The Dragonskin was tinted to match the actor’s base skin tone and the teeth and tongue were also intrinsically colored so that MastersFX could use soft silicone teeth to prevent breakage. “After we achieved the desired skin thickness and tone we placed the metal armature we fabricated for it into the mold and backed it all up with an expanding urethane foam,” says Pretorius.
“The foam served two functions, it held our armature in place and also gave the silicone skin something soft to cushion against when it was launched. It was soft and could deform against solid objects and then spring right back into shape before you could register that it has happened, thus helping with overall strength.”
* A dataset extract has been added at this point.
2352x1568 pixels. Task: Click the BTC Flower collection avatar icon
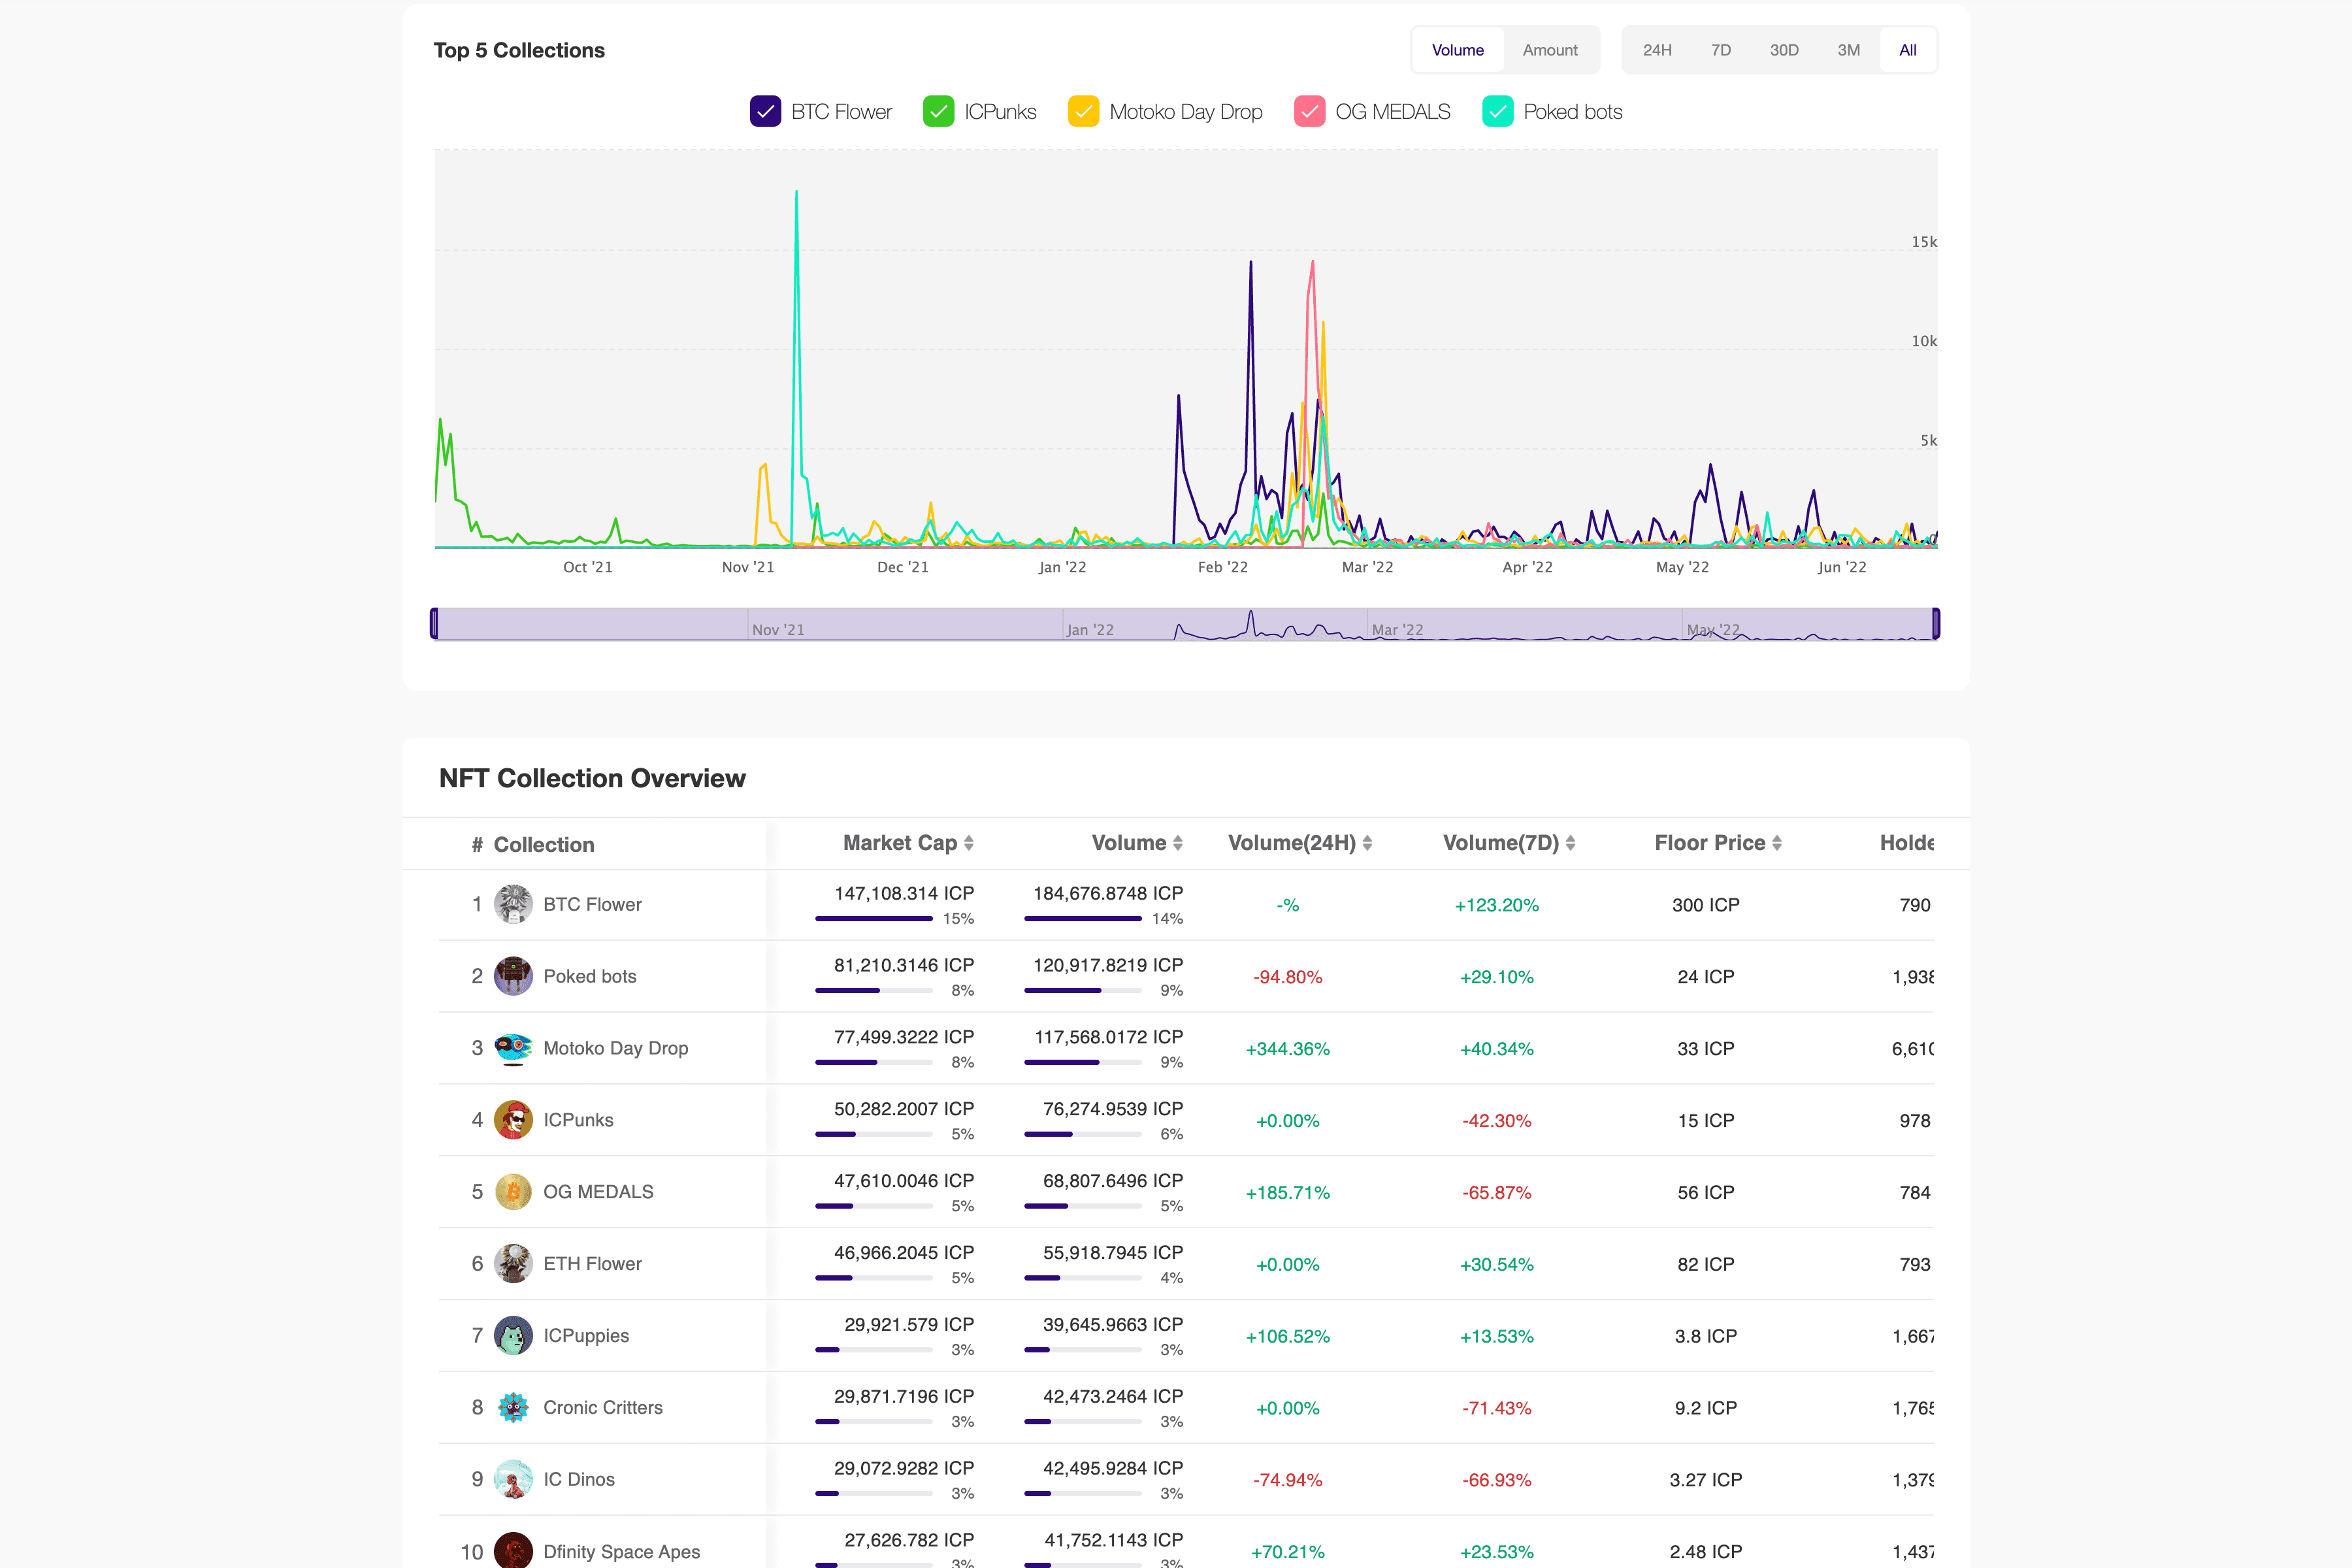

Finally, the dummy head was then attached to an articulated dummy body manufactured using the same techniques. “The dummy body was also able to take different weight sets in different sections in order for us to alter the weight for being catapulted or picked up and slammed down,” notes Pretorius. “It also had various pick points built into the armature for cable rigs.”
The dummy was then detail painted using silicone paint to add deep tones, freckles and skin blemishes to match the actor. “As a final step,” says Pretorius, “all the hair on the face, head and arms was hand punched one at a time, cut and styled. The dummy was dressed in the required wardrobe and welcomed on set.”
Choose your weapons
The effect: Some of the more elaborate weapons for Elysium were realized by The Embassy.
In one scene, Max fights Kruger and fires off a futuristic flechette gun, expelling bullets that split mid-air into multiple projectiles with accompanying effects, sparks and bullet fragments. The Embassy, under visual effects supervisor Steven Pepper, created these in Houdini and rendered them in Mantra. Kruger protects himself with an electric plasma energy-like shield.
Other weapons and bullets included electrically charged pieces of lead and tasers. In particular, The Embassy adopted earlier work for Battleship in developing efficient tools in Houdini for photorealistic sparks with proper lens abberations and randomness to them. They also adapted their pipeline for bullet hits. “Usually bullet hits on suits might take 2 to 3 days in comp to do, but we have a system now in Houdini where we can bang the stuff out really quickly and save lots of comp time,” says visual effects producer Winston Helgason. “We’d run spray bullets in real-time and you get a super-realistic analogue looking bullet hit.”
The Embassy also worked on bullet hits and sparks on a show car – actually Neill Blomkamp’s old Nissan GT-R which had been sold to production and re-purposed, as well as a later scene of Kruger’s henchmen being torn apart by blasts.